第52回 ハムステッド・ヒースの秘密の花園
ロンドンのハムステッド・ヒースは金融特区のシティより一回り大きい3.2平方キロメートルもある広大な公園。1989年からシティの管理下に置かれています。原生林あり、野生の動植物あり、水泳可能な池まであって、ロンドンっ子に人気のスポット。その西端のウェスト・ヒースには秘密の花園、パーゴラ & ヒル・ガーデンがあります。ここはかつて英国石鹸会社リーバ・ブラザーズ(現在、ユニリーバ)の創業者、ウィリアム・リーバの自宅でした。
広大なハムステッド・ヒースの入口にはシティの紋章
汗まみれの労働者が石鹸で身体を洗い流す習慣が普及したのは産業革命のころ。泡立ちの良い植物油製の石鹸を包装した小箱が飛ぶように売れました。リーバはこの成功により、1904年、美術商ジョージ・フィッシャー(統計学者、ロナルド・フィッシャーの父親)から大きな家を購入します。職住の環境改善を説く彼は、付近の地下鉄の敷設現場から大量の土を盛ってレンガ造りの空中回廊を作り、延々と続くパーゴラ(緑廊)を築きました。
250メートルも続く回廊のパーゴラから四季折々の花を眺める
1925年に彼が亡くなると、海運業を営むアンドリュー・ウィアー(インヴァフォース男爵)の手に移り、彼の死後には国に寄付されてインヴァフォース・ハウス病院になります。その後、21世紀に建物部分が売却され、庭園をシティが管理するようになりました。石鹸や海運で築かれた財産は泡沫(ほうまつ)や蒸気になって消えることなく、美しい庭園として無料で市民に開放されています。広がる緑を眼下に望む秘密の花園でのピクニックは最高です。

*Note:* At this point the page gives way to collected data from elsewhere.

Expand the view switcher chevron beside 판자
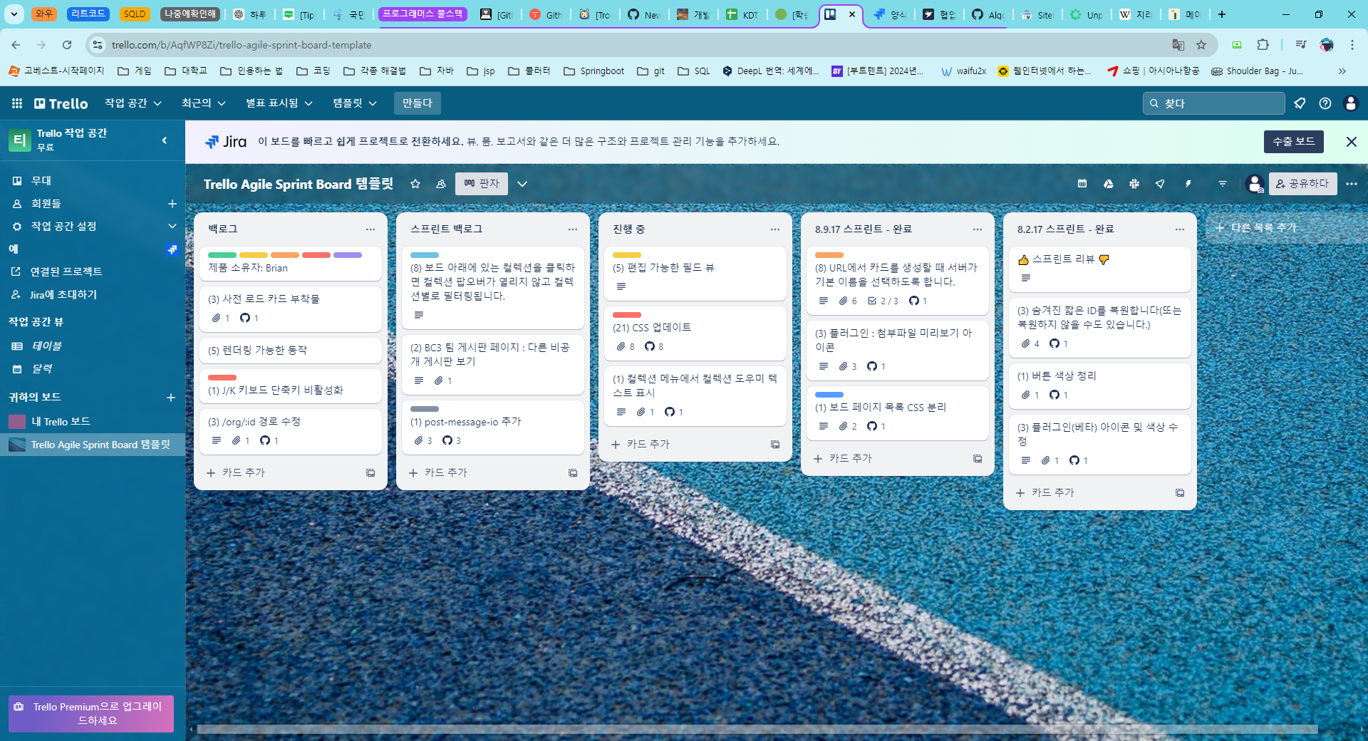This screenshot has width=1368, height=741. [x=522, y=184]
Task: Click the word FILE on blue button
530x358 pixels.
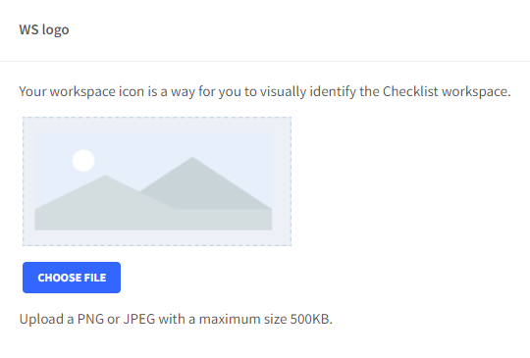Action: tap(95, 278)
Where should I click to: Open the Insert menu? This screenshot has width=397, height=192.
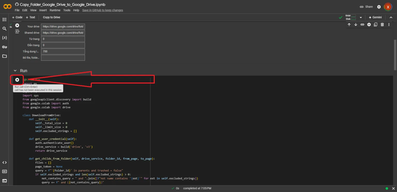pos(43,10)
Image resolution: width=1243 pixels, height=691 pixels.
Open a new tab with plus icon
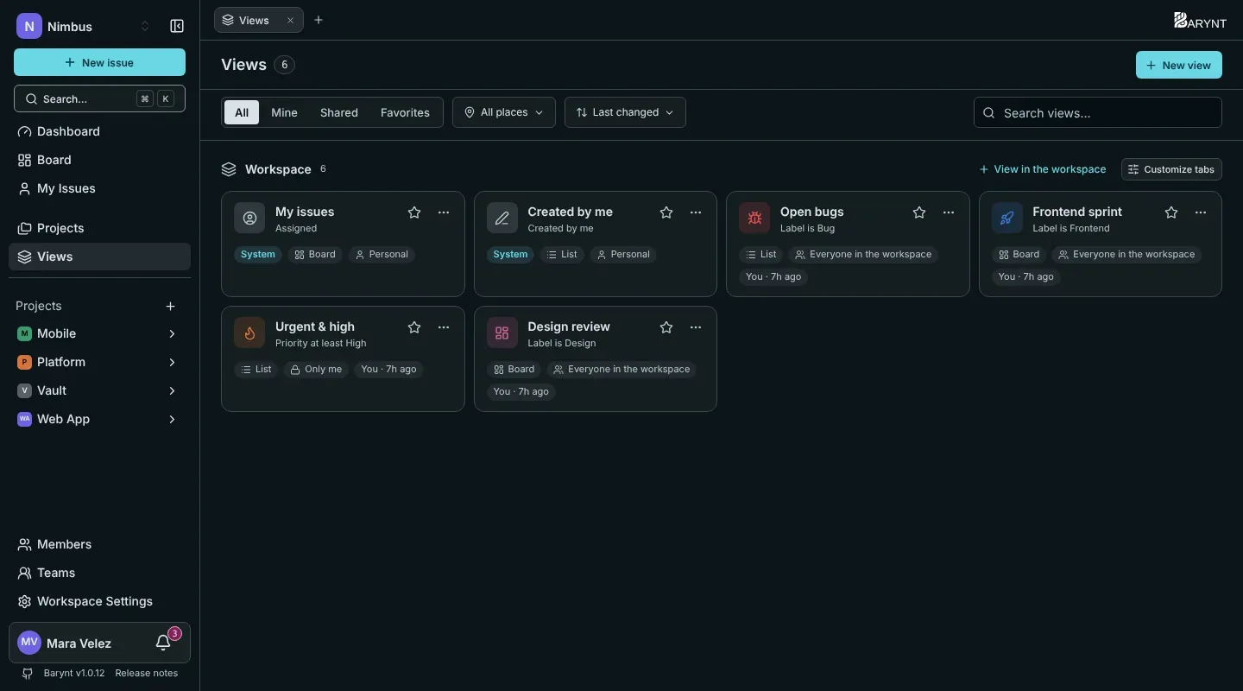pos(319,20)
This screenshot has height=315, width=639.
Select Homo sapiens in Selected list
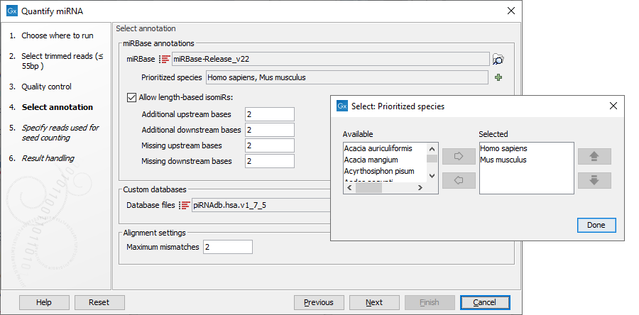503,148
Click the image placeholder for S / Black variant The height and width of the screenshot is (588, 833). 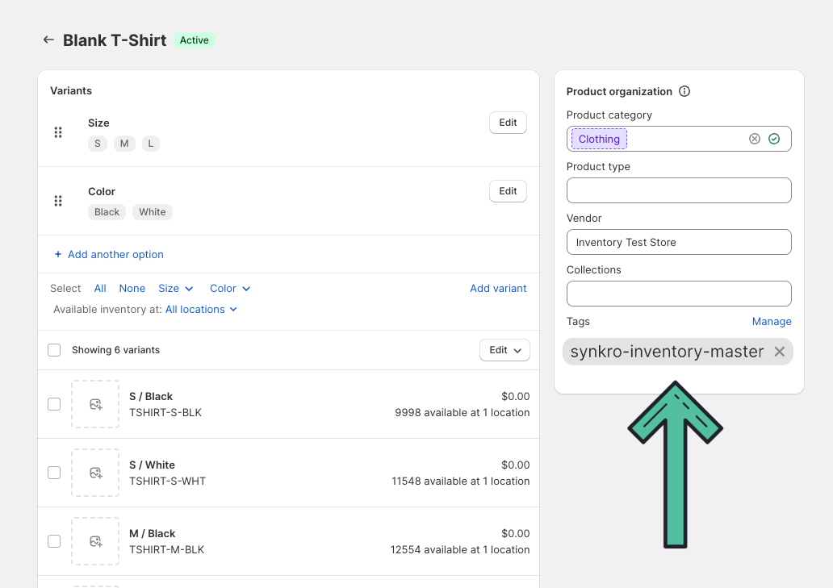coord(95,403)
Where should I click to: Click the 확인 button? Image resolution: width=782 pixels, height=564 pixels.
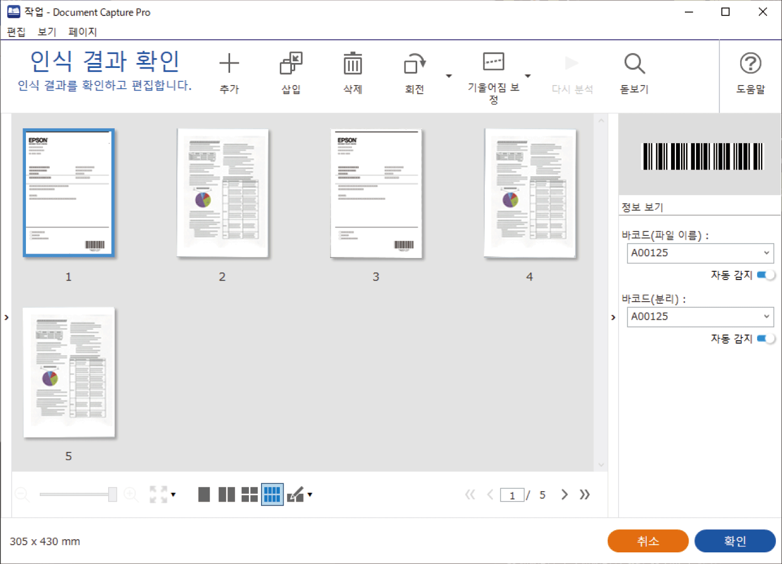tap(735, 541)
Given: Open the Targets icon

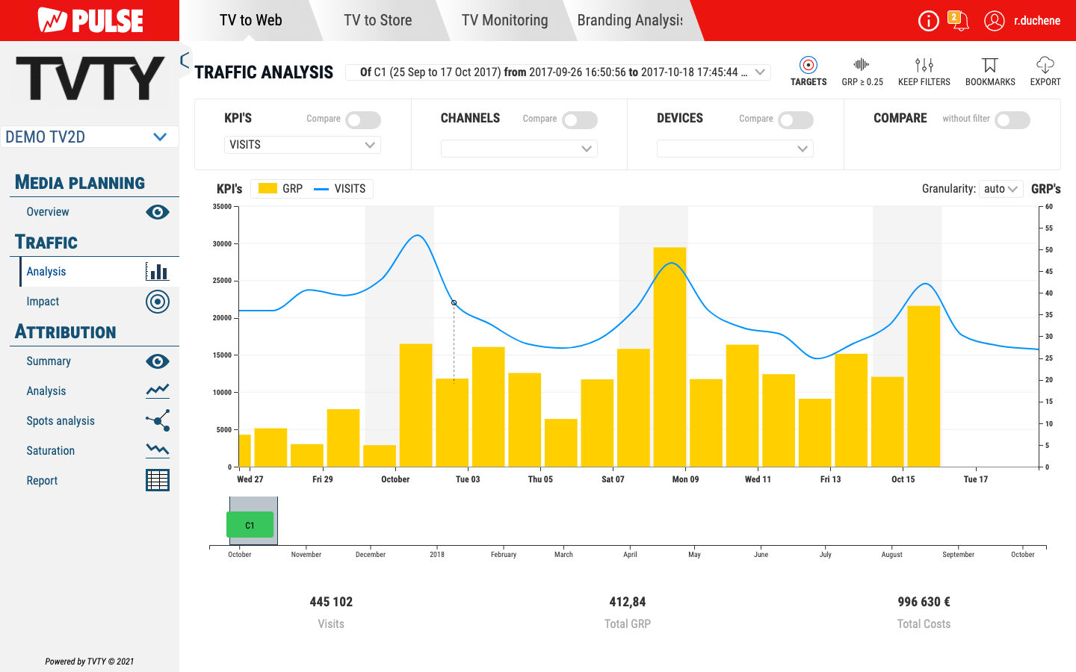Looking at the screenshot, I should click(x=808, y=65).
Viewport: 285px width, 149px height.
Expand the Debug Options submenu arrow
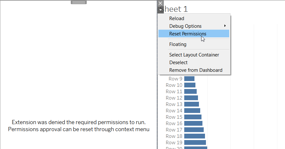point(225,26)
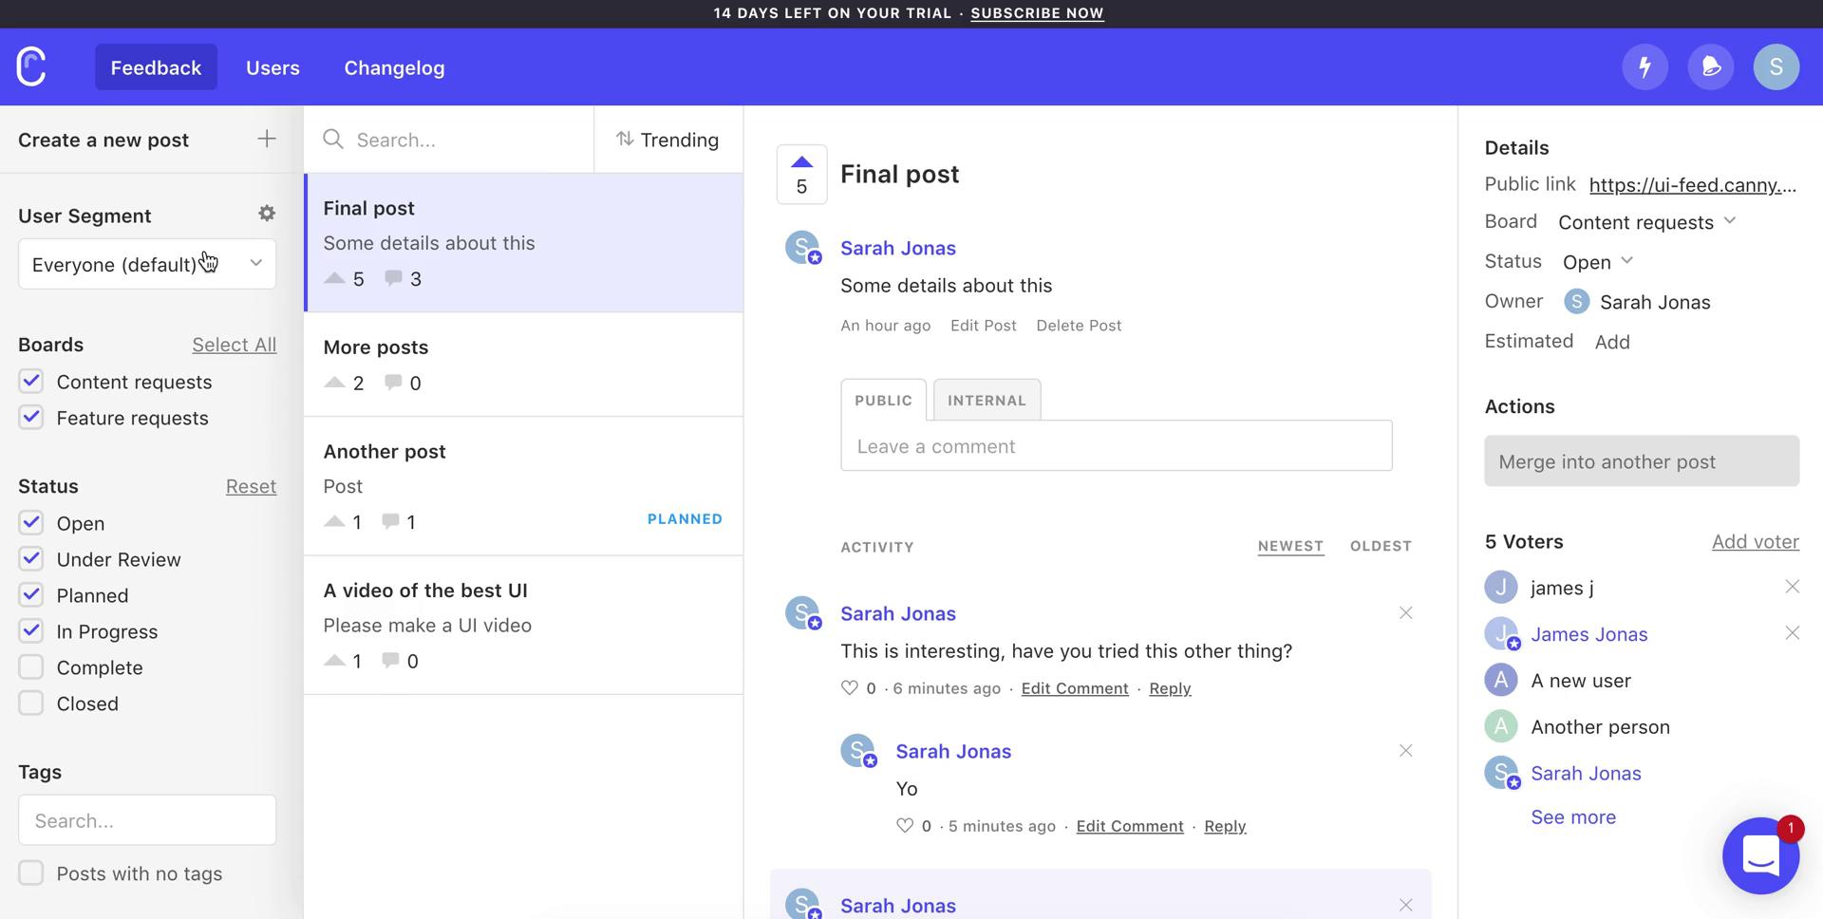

インヴァフォース・ハウスは石鹸のバブルで生まれた豪邸
一方、ハムステッド・ヒースの北端に位置するのが、奴隷制廃止に貢献した主席判事、マンスフィールド伯爵の邸宅だったカーン・ウッド・ハウス。2013年の映画「ベル-ある伯爵令嬢の恋-」の主人公である黒人女性が育てられた場所です。20世紀に入り、相続税問題で土地が分割される危機がありましたが、これを救ったのがギネス・ビール創業者の曾孫、エドワード・ギネス。美術品収蔵の場所として購入し、死後は国に全部寄付。ビールの泡として消えずにイングリッシュ・ヘリテージが運営する白亜の美術館、ケンウッド・ハウスになりました。
白亜の館、ケンウッド・ハウスの左手には春を告げるマグノリア
ケンウッド・ハウスの西庭には春から初夏にかけてシャクナゲが見事に咲きます。ベンチに腰掛けても良し、芝生でも良し、これまた最高の花園です。かつて19世紀の経済学者、カール・マルクスは貧しくて旅行に行けず、家族とハムステッド・ヒースでピクニックしたそうです。豊かな自然を後世に残すことは、あらゆる経済革命より大切かもしれません。